■ **Records supplied**
▽

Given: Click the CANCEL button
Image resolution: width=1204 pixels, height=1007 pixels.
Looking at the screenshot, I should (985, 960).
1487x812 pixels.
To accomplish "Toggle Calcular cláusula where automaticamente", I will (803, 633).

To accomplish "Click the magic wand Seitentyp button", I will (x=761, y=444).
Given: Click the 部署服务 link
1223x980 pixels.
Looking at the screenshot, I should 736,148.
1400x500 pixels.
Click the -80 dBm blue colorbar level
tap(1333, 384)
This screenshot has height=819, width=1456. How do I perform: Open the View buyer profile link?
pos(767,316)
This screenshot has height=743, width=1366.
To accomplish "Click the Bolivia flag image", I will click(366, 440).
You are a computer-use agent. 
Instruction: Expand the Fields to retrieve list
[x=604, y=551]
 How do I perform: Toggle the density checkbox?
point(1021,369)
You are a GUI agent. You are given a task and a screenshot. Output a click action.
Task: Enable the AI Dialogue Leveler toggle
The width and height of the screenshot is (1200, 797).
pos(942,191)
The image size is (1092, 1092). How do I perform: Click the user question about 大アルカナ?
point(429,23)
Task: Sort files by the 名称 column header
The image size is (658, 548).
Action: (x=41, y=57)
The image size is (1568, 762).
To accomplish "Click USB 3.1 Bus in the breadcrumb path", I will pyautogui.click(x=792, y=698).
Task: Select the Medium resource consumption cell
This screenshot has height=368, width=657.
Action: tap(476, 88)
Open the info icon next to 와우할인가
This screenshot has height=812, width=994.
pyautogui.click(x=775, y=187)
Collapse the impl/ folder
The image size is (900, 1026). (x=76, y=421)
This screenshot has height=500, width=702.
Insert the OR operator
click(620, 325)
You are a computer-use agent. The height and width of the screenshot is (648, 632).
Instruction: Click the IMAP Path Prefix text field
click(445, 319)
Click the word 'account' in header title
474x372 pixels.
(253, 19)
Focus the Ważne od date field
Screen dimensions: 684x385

△

■ **Exercise task**
Output every line of the data above as a Markdown table with the columns "No." and "Line", numbering the rows in order and leaving out blank lines.

■ **Task answer**
| No. | Line |
|---|---|
| 1 | Given: Click the CANCEL button |
| 2 | Image resolution: width=1204 pixels, height=1007 pixels. |
| 3 | Looking at the screenshot, I should (985, 960). |
| 4 | 1487x812 pixels. |
| 5 | To accomplish "Toggle Calcular cláusula where automaticamente", I will (803, 633). |
| 6 | To accomplish "Click the magic wand Seitentyp button", I will (x=761, y=444). |
| 7 | Given: Click the 部署服务 link |
| 8 | 1223x980 pixels. |
| 9 | Looking at the screenshot, I should 736,148. |
| 10 | 1400x500 pixels. |
| 11 | Click the -80 dBm blue colorbar level |
| 12 | tap(1333, 384) |
| 13 | This screenshot has height=819, width=1456. How do I perform: Open the View buyer profile link? |
| 14 | pos(767,316) |
| 15 | This screenshot has height=743, width=1366. |
| 16 | To accomplish "Click the Bolivia flag image", I will click(366, 440). |
| 17 | You are a computer-use agent.  |
| 18 | Instruction: Expand the Fields to retrieve list |
| 19 | [x=604, y=551] |
| 20 |  How do I perform: Toggle the density checkbox? |
| 21 | point(1021,369) |
| 22 | You are a GUI agent. You are given a task and a screenshot. Output a click action. |
| 23 | Task: Enable the AI Dialogue Leveler toggle |
| 24 | The width and height of the screenshot is (1200, 797). |
| 25 | pos(942,191) |
| 26 | The image size is (1092, 1092). How do I perform: Click the user question about 大アルカナ? |
| 27 | point(429,23) |
| 28 | Task: Sort files by the 名称 column header |
| 29 | The image size is (658, 548). |
| 30 | Action: (x=41, y=57) |
| 31 | The image size is (1568, 762). |
| 32 | To accomplish "Click USB 3.1 Bus in the breadcrumb path", I will pyautogui.click(x=792, y=698). |
| 33 | Task: Select the Medium resource consumption cell |
| 34 | This screenshot has height=368, width=657. |
| 35 | Action: tap(476, 88) |
| 36 | Open the info icon next to 와우할인가 |
| 37 | This screenshot has height=812, width=994. |
| 38 | pyautogui.click(x=775, y=187) |
| 39 | Collapse the impl/ folder |
| 40 | The image size is (900, 1026). (x=76, y=421) |
| 41 | This screenshot has height=500, width=702. |
| 42 | Insert the OR operator |
| 43 | click(620, 325) |
| 44 | You are a computer-use agent. The height and width of the screenshot is (648, 632). |
| 45 | Instruction: Click the IMAP Path Prefix text field |
| 46 | click(445, 319) |
| 47 | Click the word 'account' in header title |
| 48 | 474x372 pixels. |
| 49 | (253, 19) |
| 50 | Focus the Ważne od date field |
| 51 | Screen dimensions: 684x385 |